Security Conference Debuts Apple iPhone SMS Hack

July 31, 2009 7:40 a.m. EST

Las Vegas, NV (AHN) - A new vulnerability in the popular Apple iPhone has been revealed at an international hacking and security conference, Black Hat 2009. Dr. Charlie Miller, the first person to offer public exploits of the iPhone and Google's Android operating system, showed the Las Vegas crowd a new vulnerability that allows a simple SMS text message to hack the iPod/mobile phone hybrid.

Miller is currently an analyst at Independent Security Evaluators (ISE) and was ranked one of Popular Mechanics magazine's "Top 10 Hackers" in 2008. Miller delivered two speeches at Black Hat; "Post Exploitation Bliss: Loading Meterpreter on a Factory iPhone" and "Fuzzing the Phone in your Phone."

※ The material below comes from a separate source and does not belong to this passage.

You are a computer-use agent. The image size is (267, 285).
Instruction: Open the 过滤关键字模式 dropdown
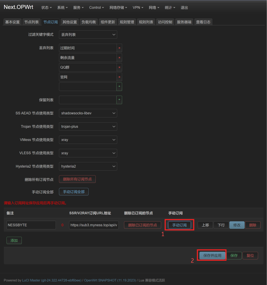coord(88,35)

During his speech, Miller outlined "how is it possible to effectively run high level payloads on a factory [Apple iPhone] by defeating code signing protections after exploitation."

The lecture outlined how to hack into the popular smartphone. According to ISE, Miller detailed the attacks: "Specifically by injecting an arbitrary non-signed library in the victim's process address space, an attacker is able to run his own code thus granting a much higher attack efficacy. This is especially important because on factory iPhones, there are no useful utilities, not even a shell. With this technique, an attacker can bring along their own tools, including the ability to get directory listing, upload and download files, even pivot attacks."